Lucía acababa de casarse y quería una boda “como en las películas”. Aunque el vestido le pareció raro y el pastel “como chicle”, según Andrés, sus padres aguantaron. Solo querían que fuera feliz.

Tras la boda, los novios se mudaron a un piso heredado del abuelo del novio, mientras Andrés e Isabel seguían pagando el crédito, arreglándoselas con un coche viejo, electrodomésticos gastados y un cansancio eterno.

Isabel era profesora de inglés y daba clases particulares. Andrés, tornero en una fábrica. Él rechazaba comedores, hamburguesas, pizzas… ¡solo comida casera fresca y variada!

Isabel no discutía, aunque después del trabajo apenas podía con su alma. Hasta que un día estalló:

—¿Cómo voy a poder hacerte primer plato, segundo, ensalada y postre? No soy una máquina.

Pero Andrés le soltaba historias de su bisabuela, que trabajaba el campo, alimentaba a una familia de ocho y hasta hacía teatro.

Isabel solo estaba agotada. Un día, entrando en una tienda de comidas cerca de casa por pan, vio los expositores de ensaladas. Y de pronto dijo:

—Póngame una de “Delicias del mar”, la grande…

Esa noche cenaron berenjenas rellenas, empanada… y aquella ensalada.

—¡Vaya novedad! Sabe a casero —dijo Andrés.

Isabel no contestó. Y así nació su secreto: si no llegaba, compraba algo hecho. Casero, rico, un poco caro… pero al menos respiraba.

Todo habría seguido igual de no ser por un detalle. En el trabajo, Andrés compartió comida con un becario, que comía albóndigas y una ensalada sospechosamente parecida a la suya.

—¿De dónde son las albóndigas?

—De la tienda de la esquina. ¡Mejor que caseras! —se rió el chico.

Andrés se tensó. Demasiadas coincidencias. Y entonces nació la sospecha…

Esa noche cenó en silencio hasta que soltó la pregunta. Isabel bajó la mirada.

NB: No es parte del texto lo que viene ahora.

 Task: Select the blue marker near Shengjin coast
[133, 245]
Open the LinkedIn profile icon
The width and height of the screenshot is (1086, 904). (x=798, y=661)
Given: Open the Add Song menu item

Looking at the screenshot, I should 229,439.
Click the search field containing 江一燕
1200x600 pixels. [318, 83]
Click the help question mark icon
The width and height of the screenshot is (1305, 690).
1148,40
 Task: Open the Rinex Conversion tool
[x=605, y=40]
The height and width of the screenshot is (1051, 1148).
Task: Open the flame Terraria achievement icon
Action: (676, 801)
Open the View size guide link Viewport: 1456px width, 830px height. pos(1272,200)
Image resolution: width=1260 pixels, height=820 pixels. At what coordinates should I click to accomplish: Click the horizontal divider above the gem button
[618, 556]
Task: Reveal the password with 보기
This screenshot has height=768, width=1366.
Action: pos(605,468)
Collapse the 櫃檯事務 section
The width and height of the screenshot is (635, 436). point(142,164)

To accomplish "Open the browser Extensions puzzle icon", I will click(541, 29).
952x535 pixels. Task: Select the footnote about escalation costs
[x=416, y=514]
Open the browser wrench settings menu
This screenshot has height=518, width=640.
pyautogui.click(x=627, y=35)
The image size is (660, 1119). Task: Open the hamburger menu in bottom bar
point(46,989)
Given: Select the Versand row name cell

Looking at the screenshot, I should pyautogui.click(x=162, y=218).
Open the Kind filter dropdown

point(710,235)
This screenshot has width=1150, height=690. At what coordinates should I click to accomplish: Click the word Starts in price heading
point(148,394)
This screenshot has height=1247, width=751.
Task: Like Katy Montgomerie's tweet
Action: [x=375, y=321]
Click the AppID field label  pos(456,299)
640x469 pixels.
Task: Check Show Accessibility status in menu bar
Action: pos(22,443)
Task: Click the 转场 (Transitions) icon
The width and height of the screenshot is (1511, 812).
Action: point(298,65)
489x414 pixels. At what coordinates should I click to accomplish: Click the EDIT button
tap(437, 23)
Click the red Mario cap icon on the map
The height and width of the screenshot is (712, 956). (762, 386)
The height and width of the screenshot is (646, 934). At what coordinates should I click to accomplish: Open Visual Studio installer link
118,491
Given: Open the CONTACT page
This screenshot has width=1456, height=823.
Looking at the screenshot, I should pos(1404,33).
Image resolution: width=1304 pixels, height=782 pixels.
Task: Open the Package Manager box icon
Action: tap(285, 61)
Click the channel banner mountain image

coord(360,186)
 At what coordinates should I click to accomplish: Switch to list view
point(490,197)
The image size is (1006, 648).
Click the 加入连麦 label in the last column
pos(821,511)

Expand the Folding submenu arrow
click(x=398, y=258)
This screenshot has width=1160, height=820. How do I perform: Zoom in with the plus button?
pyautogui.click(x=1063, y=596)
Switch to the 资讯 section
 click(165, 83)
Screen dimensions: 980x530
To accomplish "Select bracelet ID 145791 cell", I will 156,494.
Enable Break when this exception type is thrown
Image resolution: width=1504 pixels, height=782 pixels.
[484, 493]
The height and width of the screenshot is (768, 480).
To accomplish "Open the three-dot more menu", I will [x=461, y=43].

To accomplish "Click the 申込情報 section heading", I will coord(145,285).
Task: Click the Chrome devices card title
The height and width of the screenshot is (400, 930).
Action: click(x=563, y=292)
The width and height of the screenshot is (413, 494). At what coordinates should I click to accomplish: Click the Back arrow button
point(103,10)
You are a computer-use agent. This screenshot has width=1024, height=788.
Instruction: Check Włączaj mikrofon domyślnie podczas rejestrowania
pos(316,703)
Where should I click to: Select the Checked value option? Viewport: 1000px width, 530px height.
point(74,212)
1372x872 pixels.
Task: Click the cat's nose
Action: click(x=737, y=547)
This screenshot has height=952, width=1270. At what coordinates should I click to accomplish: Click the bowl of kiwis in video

—Es que… estoy cansada. Creía que no te importaba, con tal de que estuviera rico…

Andrés se levantó. Se acercó. La abrazó.

—Sí me importa. Pero tú también eres humana, Isa. Tienes derecho a cansarte.

Ella rompió a llorar. Él sonrió.

—¿Paz?

—Paz.

Y esa noche, en lugar de la cena habitual, pidieron pizza, pusieron una película antigua y, por primera vez en mucho tiempo, se sintieron no solo marido y mujer… sino una pareja donde ambos importaban. Y eso fue suficiente para cambiarlo todo.